Penthouse: Wär's eine große Ernüchterung für Sie, in zehn Jahren feststellen zu müssen, „Da Da Da“ ist bereits der Höhepunkt gewesen?

Remmler: Das müsste ich erst einmal differenzieren. Weil „Da Da Da“ wirklich ein Phänomen war. Ich glaube nicht, dass ein einzelner Paul-McCartney-Hit je in so vielen Ländern in die Top 5 vorgestoßen ist. Das sind eben Sachen, die kann man nicht steuern. Insofern war „Da Da Da“ ein Höhepunkt. Aber man muss ja weitermachen. Eine Enttäuschung wäre, wenn wir in Zukunft nur noch Flops zustande brächten. Keine Enttäuschung, wenn eben kein Ding mehr dabei ist wie „Da Da Da“.

Penthouse: An dieser Stelle kann keine andere Frage kommen als diese: Wie ist das geniale, das doofe, das idiotische, das unübertreffliche „Da Da Da“ geboren worden?

Remmler: Da war damals eine Kompositionsidee von Kralle, die dann von mir – wie soll ich sagen — neutraler gemacht wurde. Das läuft meistens so. Es kommt also irgendein halbfertiges Ding von Kralle, das pick' ich auf, geb's wieder zurück, und am Schluss machen wir's zu dritt. Das, was bei Kralle noch wie Jimi Hendrix klingt und erst übern Prozess wie „Trio“ – das ist die harte Knochenarbeit.

Penthouse: Reduzieren, vereinfachen. Das meinen Sie doch damit?

Remmler: Vereinfachen, gut, darauf läuft's hinaus. Die Absicht ist nicht, es zu vereinfachen, sondern es essentiell zu machen. Also wenn jetzt etwas entsteht – Dienstagnacht, zwei Uhr, Vollmond, Party, ein ganz bestimmter, magischer Moment -, dann muss das Ding so rauskommen, dass es auch Sonntagmorgen ist und auch Montag 18 Uhr. Es muss eine Generallinie gefunden werden, die weggeht von diesem Individuellen, Persönlichen, Wichtigen, das den Künstler in diesem Augenblick bewegt hat.

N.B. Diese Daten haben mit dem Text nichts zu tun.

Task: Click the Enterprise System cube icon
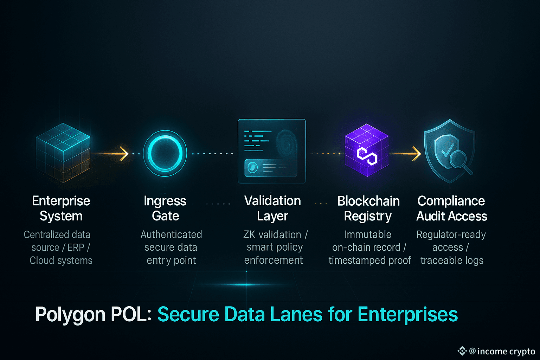tap(63, 153)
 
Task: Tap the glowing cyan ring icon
tap(165, 154)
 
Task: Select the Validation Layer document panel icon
tap(272, 151)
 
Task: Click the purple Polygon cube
tap(367, 150)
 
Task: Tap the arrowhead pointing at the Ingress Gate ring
tap(124, 154)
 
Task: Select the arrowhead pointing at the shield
tap(416, 154)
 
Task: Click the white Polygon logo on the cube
tap(367, 156)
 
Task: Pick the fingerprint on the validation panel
tap(287, 143)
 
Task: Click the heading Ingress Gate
tap(165, 208)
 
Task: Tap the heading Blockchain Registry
tap(368, 208)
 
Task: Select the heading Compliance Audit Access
tap(451, 208)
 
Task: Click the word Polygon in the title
tap(70, 315)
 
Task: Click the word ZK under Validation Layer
tap(249, 234)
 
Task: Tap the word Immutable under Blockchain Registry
tap(368, 234)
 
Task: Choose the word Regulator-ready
tap(451, 234)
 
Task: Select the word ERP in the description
tap(76, 248)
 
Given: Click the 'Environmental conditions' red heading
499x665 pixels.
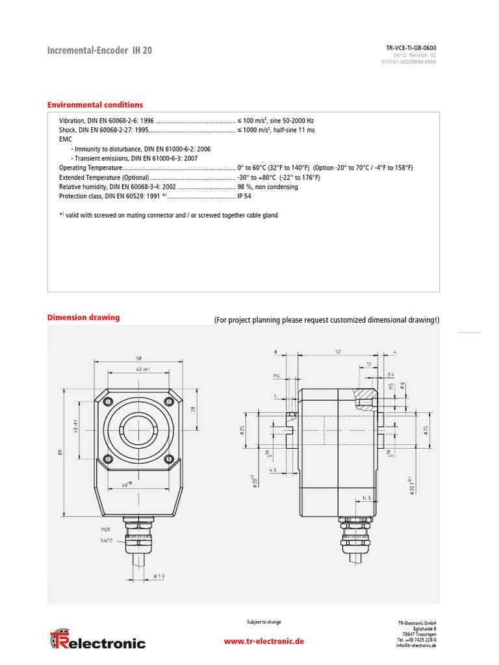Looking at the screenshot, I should pyautogui.click(x=95, y=105).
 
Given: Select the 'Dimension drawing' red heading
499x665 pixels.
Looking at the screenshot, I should pyautogui.click(x=83, y=318).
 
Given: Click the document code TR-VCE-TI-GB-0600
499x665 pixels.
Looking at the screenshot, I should pyautogui.click(x=411, y=48).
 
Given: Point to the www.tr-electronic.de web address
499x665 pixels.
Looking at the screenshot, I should pyautogui.click(x=264, y=641).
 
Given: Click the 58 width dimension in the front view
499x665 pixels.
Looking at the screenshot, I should pyautogui.click(x=138, y=358).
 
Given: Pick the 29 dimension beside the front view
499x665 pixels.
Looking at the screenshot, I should pyautogui.click(x=194, y=409).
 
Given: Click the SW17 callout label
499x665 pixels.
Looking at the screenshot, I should pyautogui.click(x=106, y=540).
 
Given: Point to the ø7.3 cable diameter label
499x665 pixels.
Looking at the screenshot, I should pyautogui.click(x=159, y=576).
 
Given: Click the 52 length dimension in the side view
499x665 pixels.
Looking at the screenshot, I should pyautogui.click(x=338, y=352).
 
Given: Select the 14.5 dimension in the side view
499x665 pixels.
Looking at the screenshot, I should pyautogui.click(x=367, y=497).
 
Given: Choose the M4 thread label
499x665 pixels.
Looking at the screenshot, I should pyautogui.click(x=277, y=375).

Penthouse: Wir waren beim unübertrefflichen „Da Da Da“. Wie ist das dann essentiell geworden?

Remmler: Ich ließ mir also diese Idee von Kralle durch den Kopf gehen und fummelte dabei an so einem musikalischen Mini-Computer herum, den ein Freund am gleichen Tag als Geschenk dagelassen hatte. Ich bin kein Keyboarder und kein Synthesizer-Mann, ich spiel' mit diesen Sachen rum, ich nehm' eine Möglichkeit, die sich mir ziemlich schnell bietet, und irgendwo klingt das dann. Nicht, dass ich das Instrument in seinen Millionen Möglichkeiten kenne und ausschöpfe. Jetzt war da also eine Melodie mit einem Arbeitstext von Kralle. Die Melodien-Linie war bei Kralle einfach lalala, und ich hab' gesungen, Da Da Da. Und das ist dann stehengeblieben. Ich habe eine gute Ader für spontane Sachen, die stimmen und die man nicht mehr verändern soll.

Penthouse: Mit Dadaismus hat der Textscherz also nichts zu tun.

Remmler: Nein. Es symbolisiert ein Gespräch. Wahrscheinlich haben wir auch mal mit blablabla experimentiert, aber das klingt schon wieder zu albern.

Penthouse: Sie sind ja für die Texte verantwortlich. Wie suchen Sie sich die Themen?

Remmler: Es sind immer Sachen, die von innen kommen. Also nicht diese Udo-Jürgens-Texte, schau mal nach, was ist gerade in der „Bild“-Zeitung aktuell, komm, lasse uns doch ein Lied darüber machen. So hab' ich nie gearbeitet.

Penthouse: Das gemeinsame Lieblingsthema von PENTHOUSE und von „Trio“ sind die Frauen. Und viele Frauen empfinden genau diesen Umstand als frauenfeindlich.

Remmler: Ich liebe die Frauen. Aber unsere Frauenlieder sind ja keine Lieder mit Happy End. Das sind alles Lieder, wo's schiefgeht. Und ich stelle mich nicht hin und sage, ihr müsstet euch so und so verhalten, um den Frauen gerecht zu werden, sondern ich beschreibe einfach, wie ich mich, als Mann in meinem Alter, mit meiner Entwicklung, zu Frauen verhalte. Beschreibe aber im gleichen Atemzug, ehrlicherweise, dass das die und die Spannungen, die und die Frustrationen und die und die Freuden hat. All die Frauen, die uns vorwerfen, wir seien frauenfeindlich, die sehen nur den einen Fall, wie wir uns verhalten, die sehen aber nicht den zweiten Fall, nämlich, dass wir nachschicken, mit diesem Verhalten kommt es nicht zu einem glücklichen Ende.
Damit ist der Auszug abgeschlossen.